<<<<

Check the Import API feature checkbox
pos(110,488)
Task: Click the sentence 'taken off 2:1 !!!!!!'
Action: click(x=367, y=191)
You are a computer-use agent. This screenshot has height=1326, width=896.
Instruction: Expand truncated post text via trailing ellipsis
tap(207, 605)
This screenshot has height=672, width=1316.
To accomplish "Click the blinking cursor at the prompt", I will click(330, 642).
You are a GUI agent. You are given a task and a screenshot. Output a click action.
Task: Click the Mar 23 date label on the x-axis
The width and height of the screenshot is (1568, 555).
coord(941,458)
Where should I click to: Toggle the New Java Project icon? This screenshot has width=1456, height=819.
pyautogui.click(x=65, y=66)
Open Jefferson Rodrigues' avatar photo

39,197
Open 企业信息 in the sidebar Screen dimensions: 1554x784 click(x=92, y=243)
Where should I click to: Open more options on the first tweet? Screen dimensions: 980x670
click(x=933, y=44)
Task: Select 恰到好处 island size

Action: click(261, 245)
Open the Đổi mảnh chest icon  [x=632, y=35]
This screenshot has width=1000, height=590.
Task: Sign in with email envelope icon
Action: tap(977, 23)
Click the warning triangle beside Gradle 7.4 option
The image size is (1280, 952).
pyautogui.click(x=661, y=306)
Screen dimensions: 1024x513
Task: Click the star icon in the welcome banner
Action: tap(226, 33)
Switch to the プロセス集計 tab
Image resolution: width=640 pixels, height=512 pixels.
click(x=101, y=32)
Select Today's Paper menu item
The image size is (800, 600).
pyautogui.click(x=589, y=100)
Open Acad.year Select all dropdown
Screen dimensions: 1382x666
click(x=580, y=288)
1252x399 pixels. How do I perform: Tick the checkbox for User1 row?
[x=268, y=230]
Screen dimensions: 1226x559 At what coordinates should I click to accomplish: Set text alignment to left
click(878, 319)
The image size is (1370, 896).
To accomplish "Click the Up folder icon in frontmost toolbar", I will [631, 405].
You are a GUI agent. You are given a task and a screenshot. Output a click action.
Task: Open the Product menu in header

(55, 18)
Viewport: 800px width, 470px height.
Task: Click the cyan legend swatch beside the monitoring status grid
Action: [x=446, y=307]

>>>>

_Task description_
The full set of entries should be transcribed exactly.

_Task output_
Check the Import API feature checkbox
pos(110,488)
Task: Click the sentence 'taken off 2:1 !!!!!!'
Action: click(x=367, y=191)
You are a computer-use agent. This screenshot has height=1326, width=896.
Instruction: Expand truncated post text via trailing ellipsis
tap(207, 605)
This screenshot has height=672, width=1316.
To accomplish "Click the blinking cursor at the prompt", I will click(330, 642).
You are a GUI agent. You are given a task and a screenshot. Output a click action.
Task: Click the Mar 23 date label on the x-axis
The width and height of the screenshot is (1568, 555).
coord(941,458)
Where should I click to: Toggle the New Java Project icon? This screenshot has width=1456, height=819.
pyautogui.click(x=65, y=66)
Open Jefferson Rodrigues' avatar photo

39,197
Open 企业信息 in the sidebar Screen dimensions: 1554x784 click(x=92, y=243)
Where should I click to: Open more options on the first tweet? Screen dimensions: 980x670
click(x=933, y=44)
Task: Select 恰到好处 island size

Action: click(261, 245)
Open the Đổi mảnh chest icon  [x=632, y=35]
This screenshot has width=1000, height=590.
Task: Sign in with email envelope icon
Action: tap(977, 23)
Click the warning triangle beside Gradle 7.4 option
The image size is (1280, 952).
pyautogui.click(x=661, y=306)
Screen dimensions: 1024x513
Task: Click the star icon in the welcome banner
Action: tap(226, 33)
Switch to the プロセス集計 tab
Image resolution: width=640 pixels, height=512 pixels.
click(x=101, y=32)
Select Today's Paper menu item
The image size is (800, 600).
pyautogui.click(x=589, y=100)
Open Acad.year Select all dropdown
Screen dimensions: 1382x666
click(x=580, y=288)
1252x399 pixels. How do I perform: Tick the checkbox for User1 row?
[x=268, y=230]
Screen dimensions: 1226x559 At what coordinates should I click to accomplish: Set text alignment to left
click(878, 319)
The image size is (1370, 896).
To accomplish "Click the Up folder icon in frontmost toolbar", I will [631, 405].
You are a GUI agent. You are given a task and a screenshot. Output a click action.
Task: Open the Product menu in header

(55, 18)
Viewport: 800px width, 470px height.
Task: Click the cyan legend swatch beside the monitoring status grid
Action: [x=446, y=307]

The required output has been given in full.